### PROBLEM REQUIREMENTS
Can you carry on the exchange below about the alleged Maria Divine Mercy revelations, picking up right after its final sentence?

## Begin SELECTED EXCERPT

I did some research on Dr. Bowring and also the alleged locutions (or whatever) of “Maria Divine Mercy”.
http://mariadivinemercytrueorfalse.blogspot.com/
Anything that is pushing me away from the Church cannot be good. I went down this road once before in the eighties, and I crawled back to the Church a few years ago. As trite as this might sound, I will lose nothing by putting my trust and confidence in Our Lord that He truly meant it when He said that the gates of hell would not prevail.
Someone posted a comment in your other thread to the effect that humility is a good shield. I would add obedience to that. The two things that turned Satan out of Heaven were his pride and disobedience.
We have the assurance from the First Vatican Council that the Church will always have popes. It is inconceivable to me that Our Lord would allow a pope to sit in the Chair of Peter who would lead trusting Catholics astray in faith and morals.
Finally, anything that starts to cause me unrest and anxiety could never come from the Holy Spirit.
Steve, I hope this answers your question. Please be careful. I know from experience what a slippery slope it is.
Lorra,
I’m a big fan of following instincts, so I encourage you to do exactly that. I have to say, I’m not convinced of the veracity of those revelations, but I’d have a bigger problem with that if they were the only piece of the puzzle. Instead, I admit to being intrigued by her alleged prediction of Pope Benedict’s abdication.

## End SELECTED EXCERPT
## Begin GIVEN INFORMATION

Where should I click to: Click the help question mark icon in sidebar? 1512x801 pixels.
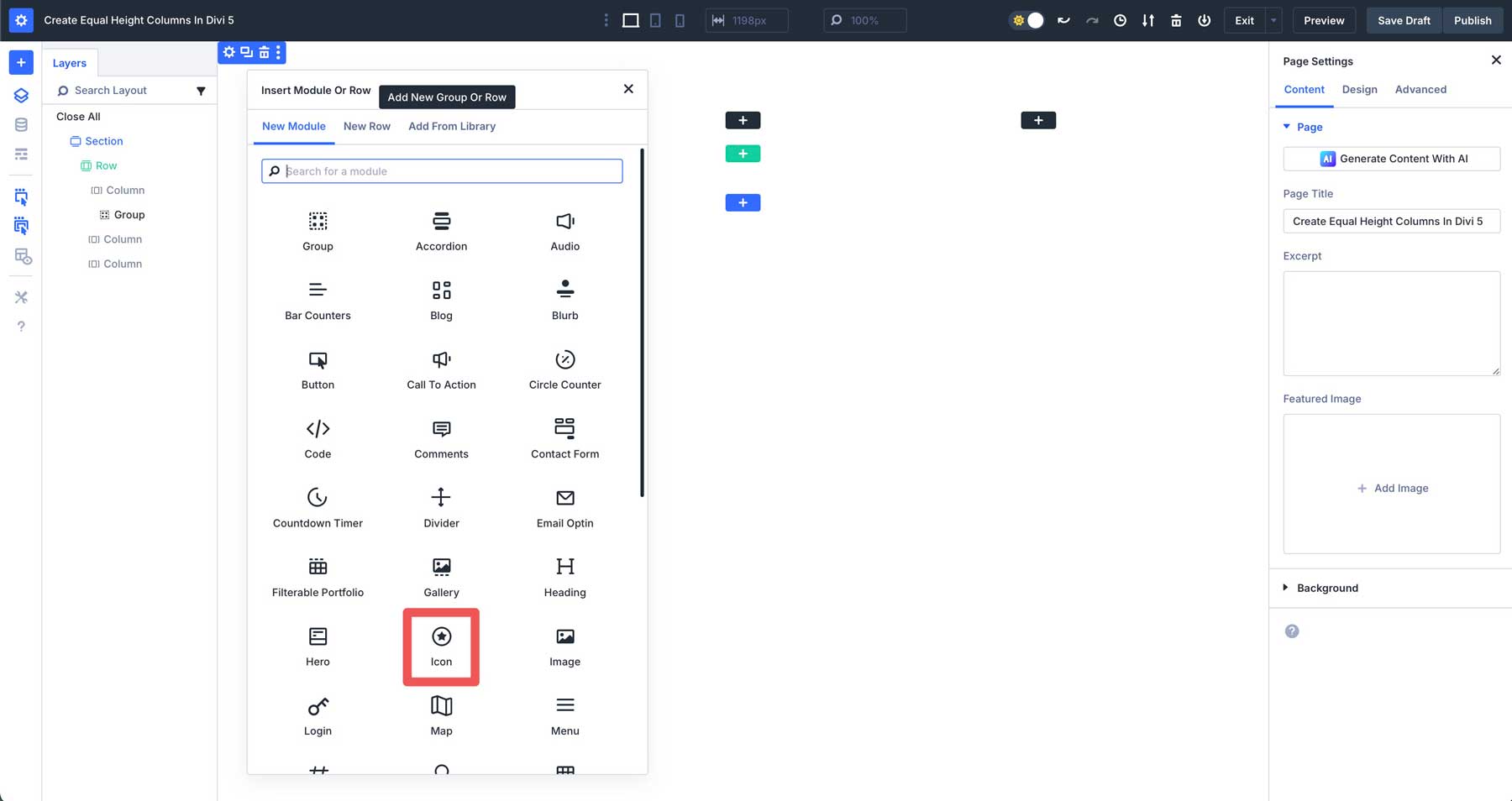(21, 327)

## End GIVEN INFORMATION

### REPLY TO THE TASK
As for obedience, having read Dr. Bowring’s entire article, I don’t see how there’s a problem. He writes:
This seems reasonable to me. He’s not advocating outright disobedience, and elsewhere in the post he acknowledges, “due to our required obedience to the Magisterium, we cannot decide exclusively for ourselves whether he is in heresy and thus invalid. We must wait until the Church’s otherwise highest authority (like Pope Emeritus Benedict) declares it so and presents the clearest evidence.”
He seems to be on solid ground. So I’ll listen, unless and until he starts saying something that sets my alarms off. I respect that you have chosen not to do so. Discernment in all of this is critical.
We are warned that the antichrist will assume power for 42 months in the Apocalypse. Private, Church-Approved, revelation (Our Lady of Good Counsel, Our Lady of Lasallete, and a whole bunch of Canonized and Beatified mystics as well..) reveal that the last great Pope, the greatest Pope after Peter, Peter Romanus, will be killed by the great excrement, to convince the world he is worthy of the adulation due The See of Peter as well as the adoration due God. If some reprobate Cardinals elect him as much, I can see v-2. neo-catholics, immediately upon said sulphuric stench shoving the white yamaka between his horns, frothing in “charismatic” seizures, and getting defensive with criticisms at the newest pontiff’s inability to get his hooves into any decent pair of papal shoes! Less any such criticism make a soul guilty of being more Catholic than the… VIVO CHRISTO REY!!! =+)
Steve,
Since most of the responses have been supportive of your position, I offer the following with respect. Have you ever considered that the Holy Spirit is in charge of the Church and the popes we have had since Vatican II are exactly the popes He wants? I don’t see a dime’s worth of difference between Francis and his predecessors. They all engaged in inter-religious dialog, ecumenism, inculturation, etc. In fact, Blessed JPII was probably more active in this regard. Ever see some of the masses JPII celebrated in the 3rd world?
We’ve had 50+ years of the same type of Pope(maybe more depending on how “liberal” you think Pope Pius XI and XII were). That’s an awful long time for it to be a mere coincidence.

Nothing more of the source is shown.